In our previous studies, we observed a vessel-like structure within human islets (30). This finding indicates revascularization after two months of culture versus a loss of structure and function after the same period of culture for the islet only group. In the present study, the signs of angiogenesis were confirmed by the immunohistochemical staining images shown in Fig 5. Bone marrow derived cell initiated angiogenesis in human islets have been confirmed in both in vitro and in vivo studies (12, 31, 33). Many CD31+ positive cells were observed around the insulin positive cells (Fig. 5) and most CD 31+ and insulin positive cells were localized around the kidney medulla (Fig 5E). The migration from the renal cortex to the medulla observed in vivo is consistent with the in vitro observations (Fig 3). The quantification of CD 31+ cells within two types of explants (human islet only versus human islet and bone marrow transplantation) showed more CD 31+ and insulin positive cells existed in BM/islets transplanted kidney tissue sections (Fig. 5F, G), indicating that bone marrow is very important for initiating vascularization.
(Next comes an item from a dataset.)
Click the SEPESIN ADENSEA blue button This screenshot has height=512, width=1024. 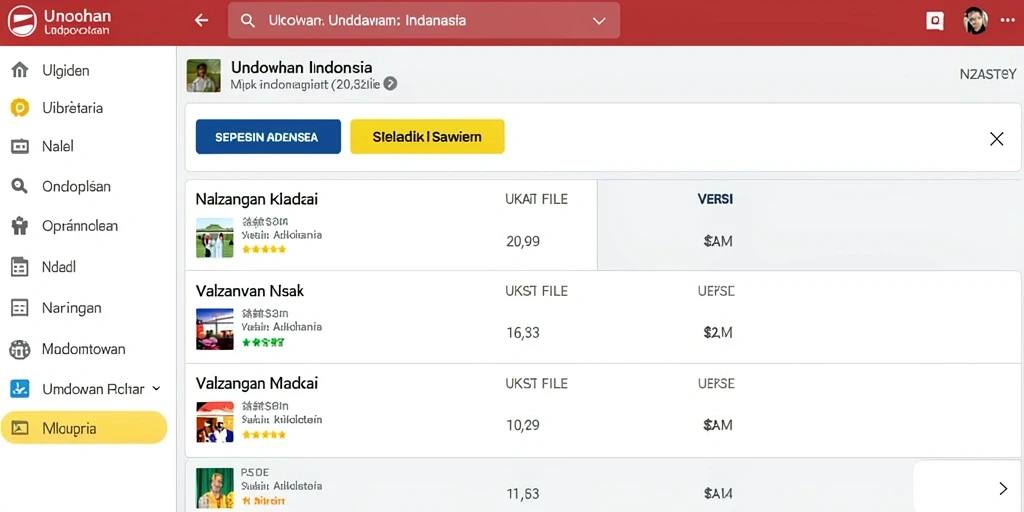[268, 136]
Based on these results, the positive effects of human islets co-cultured with bone marrow for islet transplantation can be summarized into three main aspects: 1) improved human islet function; 2) angiogenesis within human islets; 3) human islet proliferation and regeneration in vivo.

Materials and Methods

Human islet and bone marrow (BM) cell culture

Human pancreatic islets

Human islets, from healthy donors, were obtained from Integrated Islet Distribution Program (IIDP) in the IIDP Basic Science Islet Distribution Program, Human Islet Laboratory, University of Pennsylvania (Philadelphia, PA), Massachusetts General Hospital (Boston, MA), City of Hope National Medical Center (Duarte, CA) and University of Miami (Miami FL). The use of these cells is approved by the Institutional Review Board (IRB) at Roger Williams Hospital and the IIDP Committees.

Harvested Human BM

Human BM from normal donors was obtained under a separate Roger Williams Hospital IRB approved protocol. Bone-marrow erythrocytes were isolated by Ficoll-Paque Plus (Amersham Biosciences; Amersham, UK) per manufacturer directions. Cells were then washed twice with 10% fetal calf serum (FCS) in phosphate buffered saline (PBS), resuspended in culture medium (see below). Trypan blue staining was used (manufacturer) to assess for cell viability.
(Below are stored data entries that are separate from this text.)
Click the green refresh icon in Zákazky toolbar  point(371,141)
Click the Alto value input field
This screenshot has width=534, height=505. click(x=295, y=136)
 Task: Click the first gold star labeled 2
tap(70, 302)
Allogeneic BM co-culture with human islets

Human islets were received from Islet Cell Resource Centers (ICRs) within 48 hours after harvest from cadaveric donors. Purity of islets in total isolated tissue was 75 ~ 90% as assessed by dithizone staining and viability was > 95% as determined by trypan blue dye exclusion. Islets were maintained in RPMI 1640 (GIBCO) supplemented with 10% heated inactivated Fetal Bovine Serum (HiFBS, GIBCO), 5.5 mM glucose, 10 mM HEPES, and 1% PS. Whole BM progenitors were used in co-culture at 1X106 allogeneic BMcells/mL. The ratio of islet equivalent to BM cells was 1:104. Co-cultured cells were in the same culture conditions as islet-only groups.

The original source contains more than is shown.